Захваченная нами либурна была куплена Марком Антонием на нужды армии примерно за треть ее цены. Точнее, именно столько денег он выдал наградными тем, кто участвовал в операции. Плюс проданное купцам по дешевке оружие и доспехи. В итоге я, как командир, получил десятую часть от общей суммы — почти три тысячи денариев. У меня сразу появилось желание захватить квадрирему, а лучше две или три. После нашего дерзкого налета у входа в бухту теперь дежурило сразу пять вражеских судов, так что было, из чего выбирать. Оставалось собрать и оснастить плавсредства и навербовать и обучить людей. Чем я и занялся.
От добровольцев, желавших стать немного богаче, отбоя не было. Труднее дело обстояло с лодками. Я нашел и реквизировал на нужды армии всего десятка четыре. Это были в основном рыбацкие, рассчитанные всего на три-пять человек, и лишь шесть купеческих баркасов десятка на два-три каждый. Для всех по моим указаниям изготовили лестницы с упорами, чтобы могли взобраться на более высокий борт квадриремы, и, вспомнив опыт казаков, фашины из соломы, чтобы прикрывались от вражеских стрел и камней. Я потренировал добровольцев на имевшейся у нас триреме. Во время учений получалось легко и просто.

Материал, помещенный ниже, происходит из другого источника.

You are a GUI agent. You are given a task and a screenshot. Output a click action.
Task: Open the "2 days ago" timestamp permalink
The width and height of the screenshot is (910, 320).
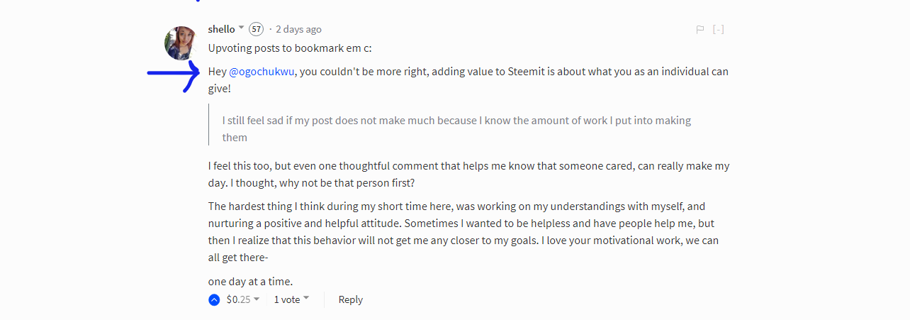(298, 29)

Операцию начали рано утром. Трофейная либурна, которая одним своим видом должна была разжечь желание отомстить, под моим командованием вышла из бухты и начала маневрировать неподалеку от входа. Якобы мы отрабатывали греблю. Выглядело все вполне правдоподобно, потому что гребцы по большей части были непрофессионалами, набранными из добровольцев, и постоянно сбивались с ритма, цеплялись своими веслами за соседние, из-за чего либурна выписывала на водной глади каракули.